Les Ivoiriens comprennent-ils cela ?

Les gens ne sont pas informés. Ils n’intègrent pas ces filières agricoles, par manque d’information. On les voit chaque année se ruer vers les filières classiques. Nous sommes dans l’esprit de bureau.Tant qu’on n’a pas un emploi salarié, on considère qu’on ne travaille pas. Même lorsqu’on fait quelque chose qui rapporte beaucoup d’argent. Aux Etats-Unis, par exemple, déjà dans les lycées, les élèves sont mis dans des sortes de projets. On les aide à développer ce sens de l’entreprenariat, de l’initiative, on les aide à affronter les incertitudes. Mais l’Ivoirien a peur du risque. Nous sommes formatés pour devenir des salariés. Or nous oublions que c’est dans des entreprises que nous sommes employés.

Comment intégrer cela dans l’esprit des Ivoiriens ?

C’est quelque chose qui doit débuter dès le bas âge.  

Quelles sont les filières où les débouchés sont limités ?

CONSIGNE 1 :: Extrayez de l'extrait choisi le passage qui va de « Les Ivoiriens comprennent-ils » à « le bas âge. ».
CONSIGNE 2 ::
Répondez brièvement à ces questions sur l'extrait choisi.
(a) Vers quoi les gens se ruent-ils chaque année ?
(b) Dans quel pays aide-t-on les élèves, dès le lycée, à développer le sens de l'entreprenariat ?
(c) À partir de quand faut-il commencer à intégrer cela dans l'esprit des Ivoiriens ?
CONSIGNE 3 :: D'après l'extrait choisi, pourquoi les gens n'intègrent-ils pas les filières agricoles ? Répondez en une à trois phrases.

DONNÉES ENREGISTRÉES ::

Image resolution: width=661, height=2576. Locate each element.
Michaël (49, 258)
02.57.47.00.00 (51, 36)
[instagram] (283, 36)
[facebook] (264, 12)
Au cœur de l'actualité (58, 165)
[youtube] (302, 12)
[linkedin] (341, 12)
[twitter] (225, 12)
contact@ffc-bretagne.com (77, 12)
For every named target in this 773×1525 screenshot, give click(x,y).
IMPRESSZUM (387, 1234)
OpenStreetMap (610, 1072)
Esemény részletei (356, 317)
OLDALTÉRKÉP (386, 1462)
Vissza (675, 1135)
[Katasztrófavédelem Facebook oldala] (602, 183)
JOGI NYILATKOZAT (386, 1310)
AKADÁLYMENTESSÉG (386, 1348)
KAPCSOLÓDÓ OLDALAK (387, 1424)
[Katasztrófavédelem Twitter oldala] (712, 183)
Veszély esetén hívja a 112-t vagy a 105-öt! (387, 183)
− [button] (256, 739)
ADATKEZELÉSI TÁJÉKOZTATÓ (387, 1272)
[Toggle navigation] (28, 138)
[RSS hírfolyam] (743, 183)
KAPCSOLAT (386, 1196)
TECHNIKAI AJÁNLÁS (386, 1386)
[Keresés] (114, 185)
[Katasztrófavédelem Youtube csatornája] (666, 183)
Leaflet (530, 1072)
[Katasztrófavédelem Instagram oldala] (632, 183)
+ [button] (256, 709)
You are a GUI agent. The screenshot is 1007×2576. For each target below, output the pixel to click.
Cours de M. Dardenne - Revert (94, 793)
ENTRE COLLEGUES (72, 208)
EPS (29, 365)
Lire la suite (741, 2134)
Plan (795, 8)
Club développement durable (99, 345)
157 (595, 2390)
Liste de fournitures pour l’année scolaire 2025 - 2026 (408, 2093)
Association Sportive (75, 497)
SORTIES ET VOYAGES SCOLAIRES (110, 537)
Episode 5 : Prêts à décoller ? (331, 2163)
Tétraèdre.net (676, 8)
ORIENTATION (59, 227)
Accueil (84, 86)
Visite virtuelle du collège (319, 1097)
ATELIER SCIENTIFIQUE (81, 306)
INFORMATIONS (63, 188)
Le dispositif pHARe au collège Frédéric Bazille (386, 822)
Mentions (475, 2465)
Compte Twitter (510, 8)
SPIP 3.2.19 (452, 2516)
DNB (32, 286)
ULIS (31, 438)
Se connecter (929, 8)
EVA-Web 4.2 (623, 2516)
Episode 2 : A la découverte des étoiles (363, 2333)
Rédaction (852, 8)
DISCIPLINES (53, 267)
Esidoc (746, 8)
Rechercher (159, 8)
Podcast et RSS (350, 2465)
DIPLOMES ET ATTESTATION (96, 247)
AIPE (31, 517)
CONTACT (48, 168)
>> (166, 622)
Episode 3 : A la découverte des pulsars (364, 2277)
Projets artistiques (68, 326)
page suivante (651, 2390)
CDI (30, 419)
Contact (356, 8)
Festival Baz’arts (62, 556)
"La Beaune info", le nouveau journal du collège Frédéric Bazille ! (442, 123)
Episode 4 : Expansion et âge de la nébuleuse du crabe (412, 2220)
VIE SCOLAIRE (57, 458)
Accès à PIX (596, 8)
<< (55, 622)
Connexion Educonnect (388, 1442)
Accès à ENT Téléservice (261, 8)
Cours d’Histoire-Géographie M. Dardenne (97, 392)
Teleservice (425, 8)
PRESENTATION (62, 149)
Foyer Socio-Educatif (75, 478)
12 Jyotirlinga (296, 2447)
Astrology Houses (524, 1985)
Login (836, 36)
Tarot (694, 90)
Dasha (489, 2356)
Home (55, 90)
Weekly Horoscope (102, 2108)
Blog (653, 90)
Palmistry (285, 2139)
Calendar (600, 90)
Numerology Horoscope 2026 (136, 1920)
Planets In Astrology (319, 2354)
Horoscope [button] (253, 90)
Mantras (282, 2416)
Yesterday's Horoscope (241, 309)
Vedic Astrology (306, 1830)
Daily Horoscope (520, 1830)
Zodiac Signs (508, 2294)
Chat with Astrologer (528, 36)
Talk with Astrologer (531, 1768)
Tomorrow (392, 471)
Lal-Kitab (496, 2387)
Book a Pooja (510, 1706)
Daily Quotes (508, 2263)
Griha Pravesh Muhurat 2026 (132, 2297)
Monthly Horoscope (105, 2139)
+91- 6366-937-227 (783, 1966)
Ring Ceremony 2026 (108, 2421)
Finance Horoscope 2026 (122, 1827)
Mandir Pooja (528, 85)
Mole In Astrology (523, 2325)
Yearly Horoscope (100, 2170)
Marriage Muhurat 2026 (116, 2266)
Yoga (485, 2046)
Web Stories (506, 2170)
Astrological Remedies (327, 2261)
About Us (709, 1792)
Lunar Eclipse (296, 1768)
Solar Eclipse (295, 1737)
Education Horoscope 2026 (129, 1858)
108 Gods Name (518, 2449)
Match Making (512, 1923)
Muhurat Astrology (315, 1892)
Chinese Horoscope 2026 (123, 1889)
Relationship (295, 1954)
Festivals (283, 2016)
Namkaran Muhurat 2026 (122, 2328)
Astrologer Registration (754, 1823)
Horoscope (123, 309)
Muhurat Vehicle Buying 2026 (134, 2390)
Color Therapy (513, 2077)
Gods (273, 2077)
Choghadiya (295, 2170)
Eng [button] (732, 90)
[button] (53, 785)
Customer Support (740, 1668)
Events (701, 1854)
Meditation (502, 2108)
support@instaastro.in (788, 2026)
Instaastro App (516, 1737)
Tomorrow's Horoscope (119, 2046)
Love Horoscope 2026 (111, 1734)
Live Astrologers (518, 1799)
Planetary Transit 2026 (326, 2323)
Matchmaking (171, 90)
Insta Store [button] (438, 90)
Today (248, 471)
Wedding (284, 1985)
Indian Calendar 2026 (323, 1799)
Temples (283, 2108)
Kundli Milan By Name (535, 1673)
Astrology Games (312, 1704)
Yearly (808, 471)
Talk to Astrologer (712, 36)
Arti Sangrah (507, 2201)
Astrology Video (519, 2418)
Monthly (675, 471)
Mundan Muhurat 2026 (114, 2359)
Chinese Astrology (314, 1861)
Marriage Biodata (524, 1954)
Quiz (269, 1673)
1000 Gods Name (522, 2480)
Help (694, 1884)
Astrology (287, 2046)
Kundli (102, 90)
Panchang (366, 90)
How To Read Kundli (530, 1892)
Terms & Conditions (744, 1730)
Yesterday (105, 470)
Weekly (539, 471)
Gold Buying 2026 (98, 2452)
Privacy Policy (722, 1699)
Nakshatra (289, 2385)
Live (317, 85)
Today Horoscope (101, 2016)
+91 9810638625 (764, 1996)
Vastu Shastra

RÉPONSE RÉDIGÉE 1 ::
Les Ivoiriens comprennent-ils cela ?

Les gens ne sont pas informés. Ils n’intègrent pas ces filières agricoles, par manque d’information. On les voit chaque année se ruer vers les filières classiques. Nous sommes dans l’esprit de bureau.Tant qu’on n’a pas un emploi salarié, on considère qu’on ne travaille pas. Même lorsqu’on fait quelque chose qui rapporte beaucoup d’argent. Aux Etats-Unis, par exemple, déjà dans les lycées, les élèves sont mis dans des sortes de projets. On les aide à développer ce sens de l’entreprenariat, de l’initiative, on les aide à affronter les incertitudes. Mais l’Ivoirien a peur du risque. Nous sommes formatés pour devenir des salariés. Or nous oublions que c’est dans des entreprises que nous sommes employés.

Comment intégrer cela dans l’esprit des Ivoiriens ?

C’est quelque chose qui doit débuter dès le bas âge.

RÉPONSE RÉDIGÉE 2 ::
(a) Vers les filières classiques.
(b) Aux États-Unis.
(c) Dès le bas âge.

RÉPONSE RÉDIGÉE 3 :: Les gens n'intègrent pas les filières agricoles parce qu'ils ne sont pas informés. C'est par manque d'information qu'ils s'en tiennent à l'écart.